[Text block Boundary: Start]
Happy Friday POU Family! Continuing the theme of this week’s threads highlighting African-American Centenarians.
James Whittico Jr. (November 18, 1915 – August 21, 2018) was an American physician from St. Louis, Missouri. He was the first African American named a full clinical professor at any medical school in St. Louis and was the fourth African American in St. Louis to be named a fellow for the American College of Surgeons. Dr. Whittico was in the private practice of medicine specializing in surgery from 1952 until 2015.
Born in Williamson, West Virginia, he followed his father Dr. James Whittico Sr. into the career of medicine. James Whittico Jr. attended Lincoln University of Pennsylvania, the nation’s oldest historically black university. He entered Meharry Medical College, a historically black medical school in Nashville at the age of 19. One of his mentors was Matthew Walker Sr. He graduated from medical school in 1940 and trained at St. Louis’ Homer G. Phillips Hospital which was the largest hospital that offered training for doctors of color.
Dr. Whittico was a clinical instructor of surgery at Washington University School of Medicine and served six St. Louis hospitals as chief of staff or chief of surgery. He was also Missouri’s first African American to become a military hospital chief surgeon in active combat during World War II, serving in the Southwest Pacific Theater with the U.S. 93rd Infantry Division and rising to the rank of lieutenant colonel.
Huey Long (April 25, 1904 – June 10, 2009) was an American jazz and R&B guitarist and singer who was a member of The Ink Spots. Long’s career began in 1925 as a banjoist before moving to the guitar. He became a member of the Ink Spots in 1945 and participated in spinoff bands in the 1960s.
Born in Sealy, Texas, Long began his musical career in 1925 playing banjo for Frank Davis’ Louisiana Jazz Band Houston. He switched from banjo to guitar after moving to Chicago, where he appeared at the 1933 World’s Fair with Texas Guinan’s Cuban Orchestra. He performed with artists such as Lil Armstrong and Fletcher Henderson, and his career also encompassed sideman, bandleader, music arranger, and music teacher.
In 1943, the Ink Spots’ guitarist Charlie Fuqua was drafted and replaced by Bernie Mackey. When Mackey departed in 1945, leader Bill Kenny offered Long the position. Long stayed with the Ink Spots for nine months until October 1945 when Fuqua returned from the Army. Long moved to New York City, where he taught music. In the 1960s he joined Ink Spots tribute groups.
He retired to Houston, where his daughter set up a museum commemorating him and the Ink Spots. Long died in Houston, Texas at the age of 105 on June 10, 2009.
[Text block Boundary: End]
[Recorded data Boundary: Start]
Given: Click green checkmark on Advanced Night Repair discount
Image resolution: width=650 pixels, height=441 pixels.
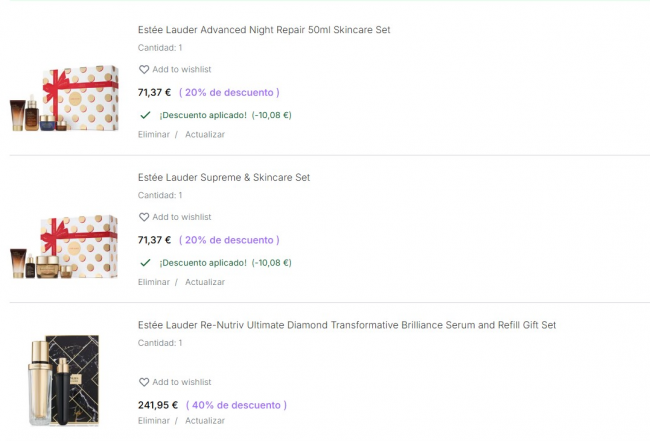Looking at the screenshot, I should 145,115.
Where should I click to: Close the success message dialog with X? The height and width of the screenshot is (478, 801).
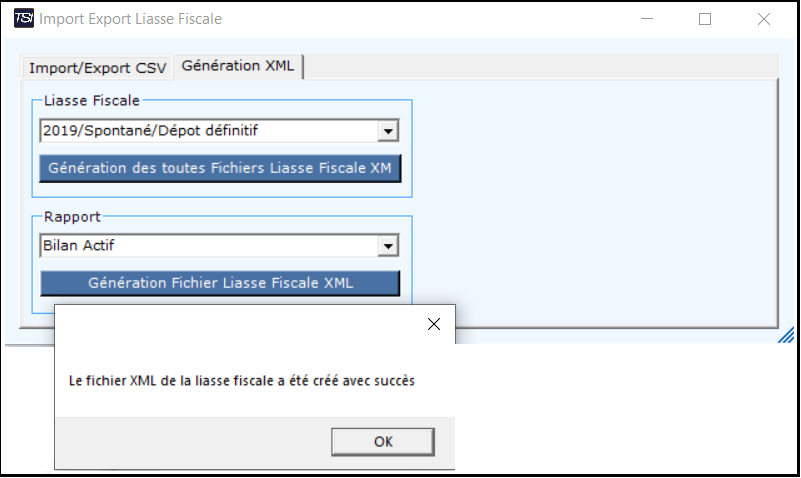tap(434, 324)
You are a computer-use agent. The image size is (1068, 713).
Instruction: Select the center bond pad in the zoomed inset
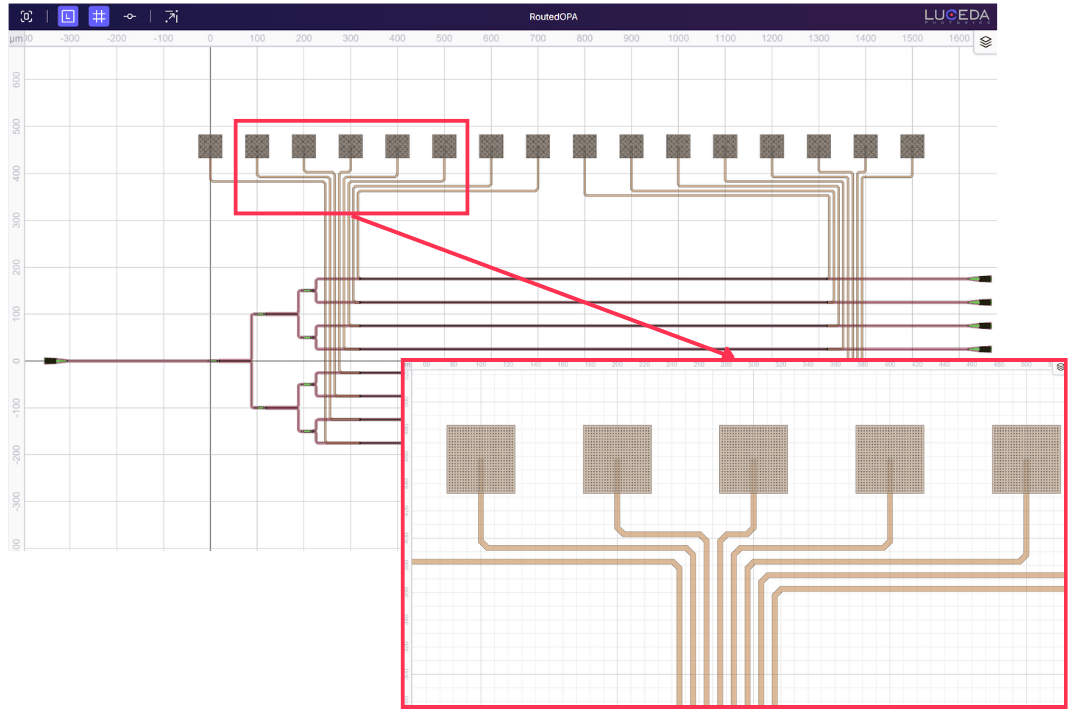[753, 459]
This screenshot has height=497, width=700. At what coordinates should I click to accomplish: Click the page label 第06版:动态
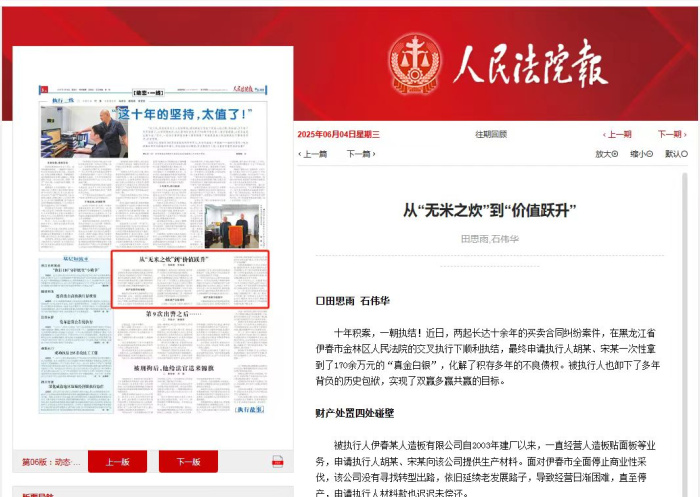coord(51,462)
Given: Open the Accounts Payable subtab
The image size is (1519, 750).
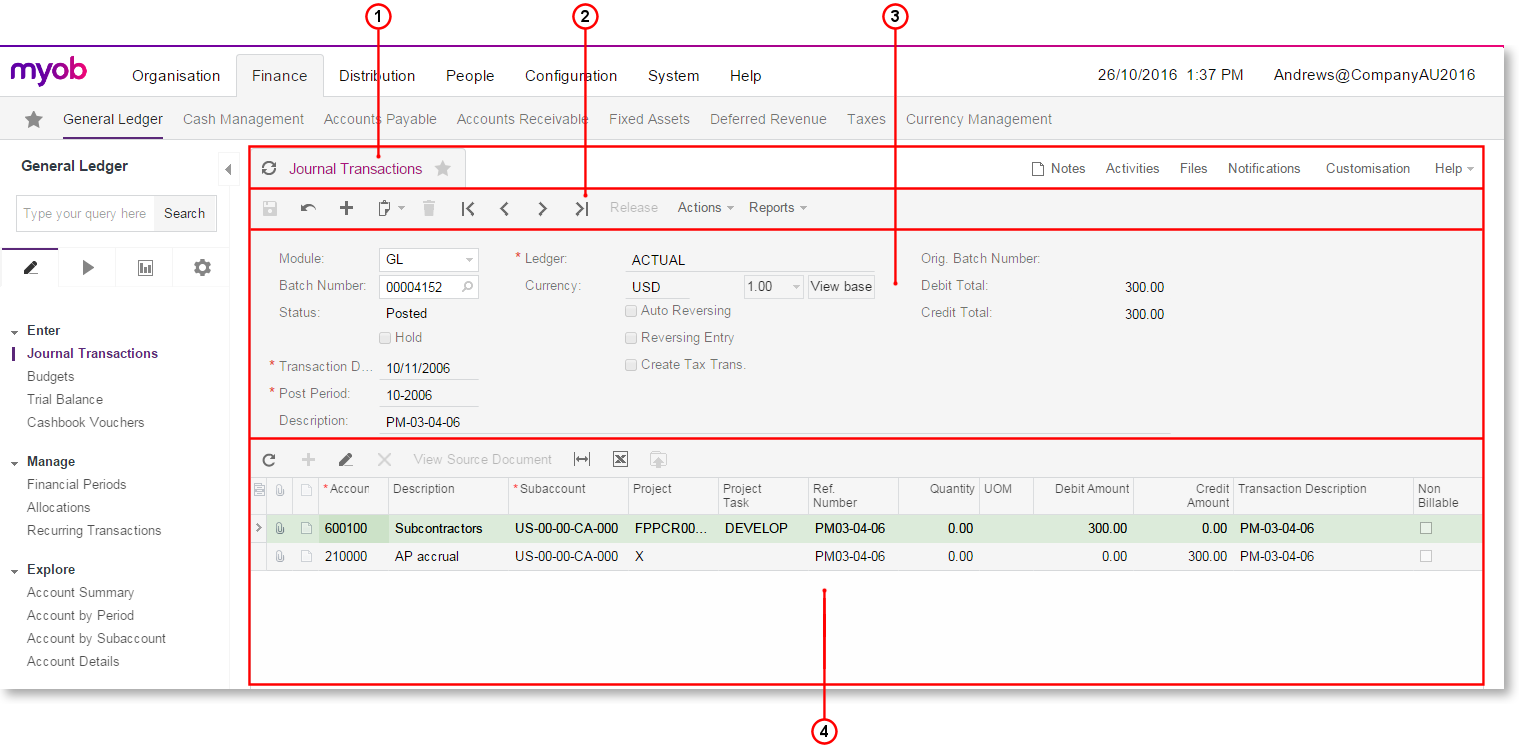Looking at the screenshot, I should [380, 119].
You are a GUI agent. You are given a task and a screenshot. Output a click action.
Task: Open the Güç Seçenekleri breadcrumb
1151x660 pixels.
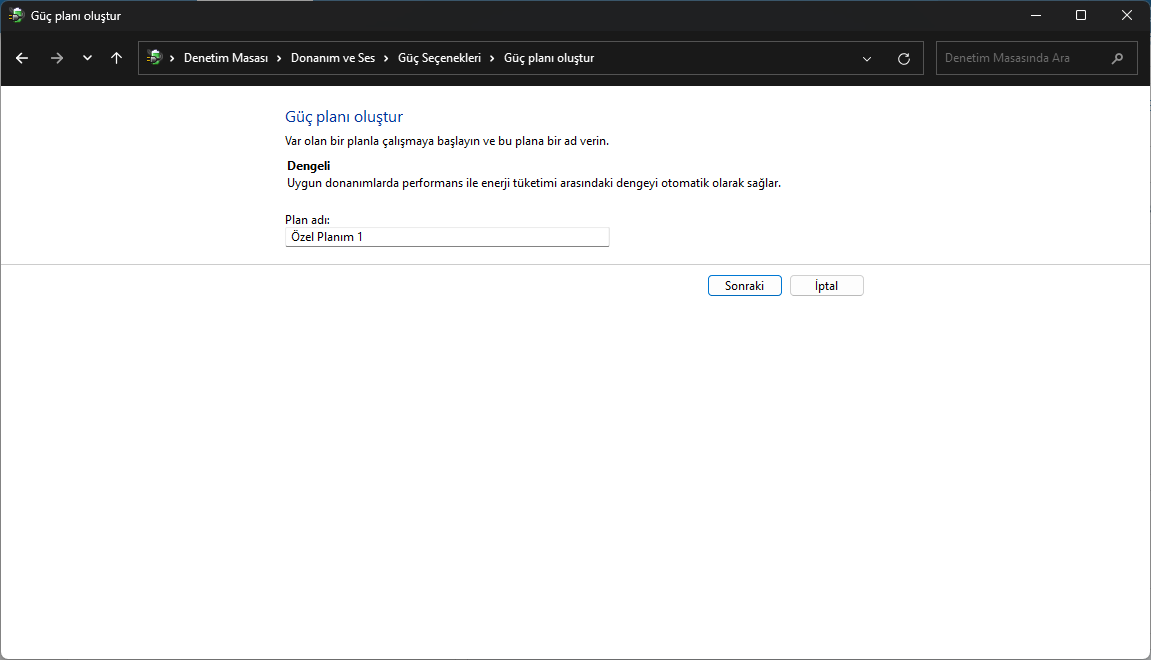439,58
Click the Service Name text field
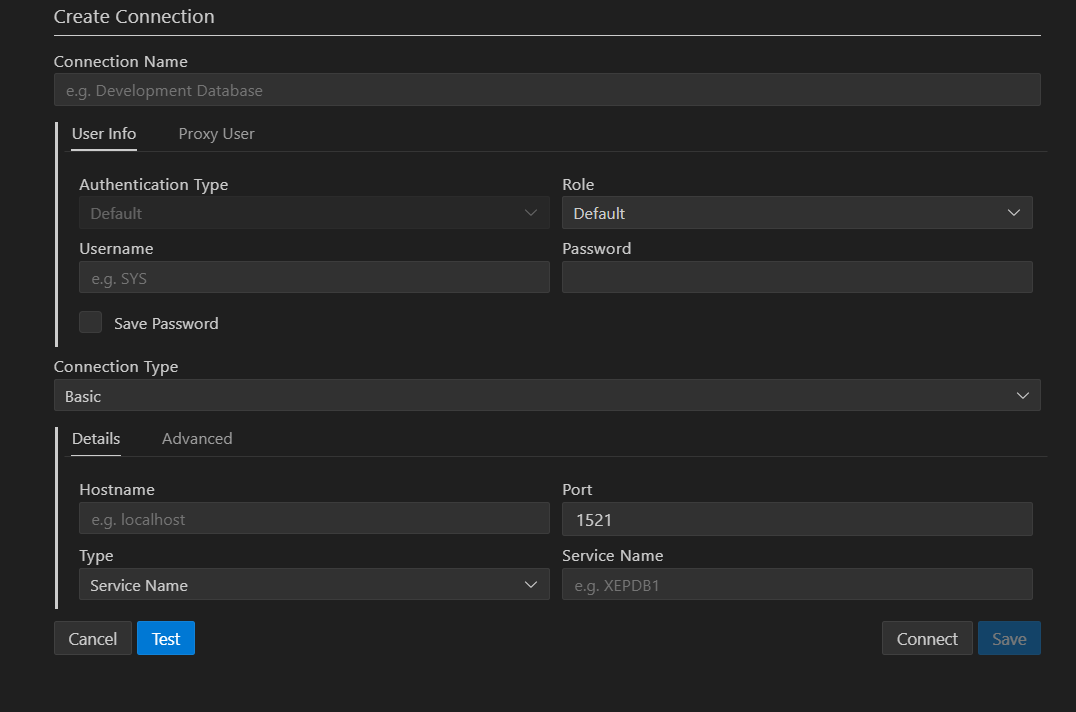 (x=797, y=585)
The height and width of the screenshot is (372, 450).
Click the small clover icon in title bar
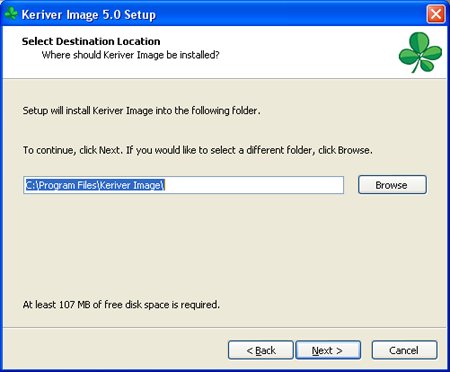(11, 14)
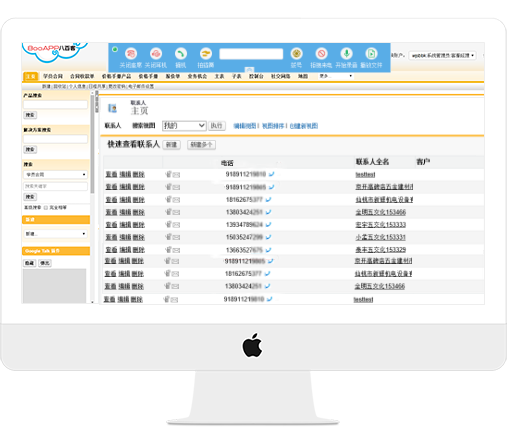Open the 我的 view selector dropdown

[184, 126]
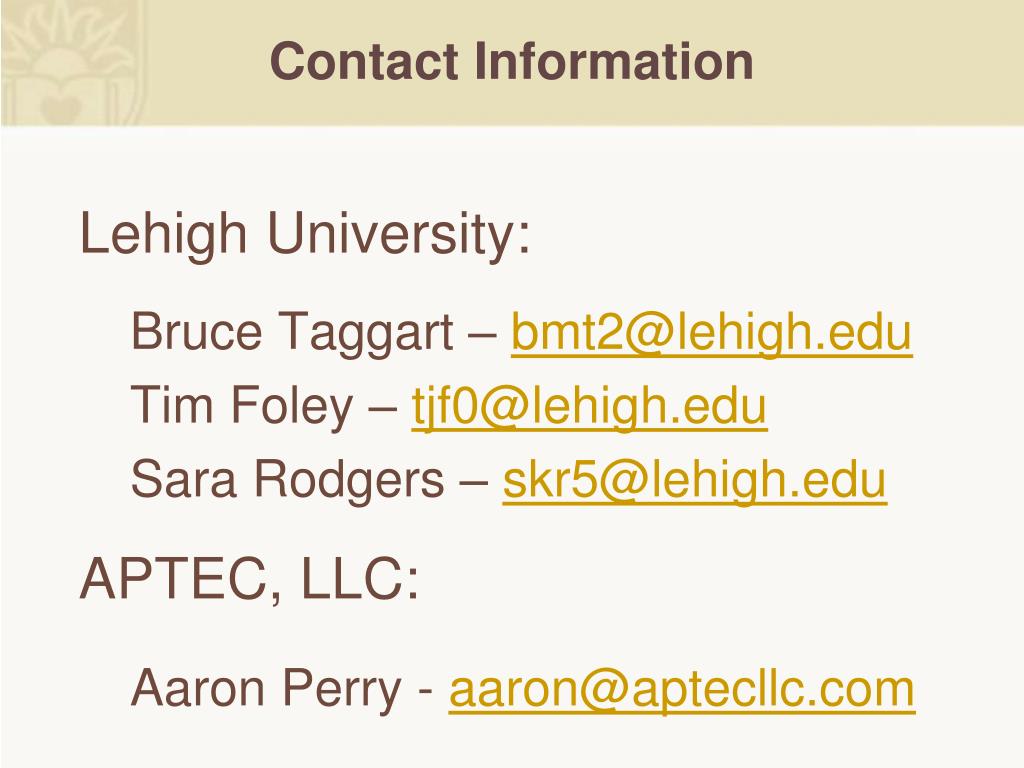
[Recorded data Boundary: End]
* **Assigned task**: Reproduce the part of the text on African-American centenarians that opens with the words containing "Huey Long (April" and closes with "in the 1960s.". Work from the text on African-American centenarians and nothing else.

* **Exercise response**:
Huey Long (April 25, 1904 – June 10, 2009) was an American jazz and R&B guitarist and singer who was a member of The Ink Spots. Long’s career began in 1925 as a banjoist before moving to the guitar. He became a member of the Ink Spots in 1945 and participated in spinoff bands in the 1960s.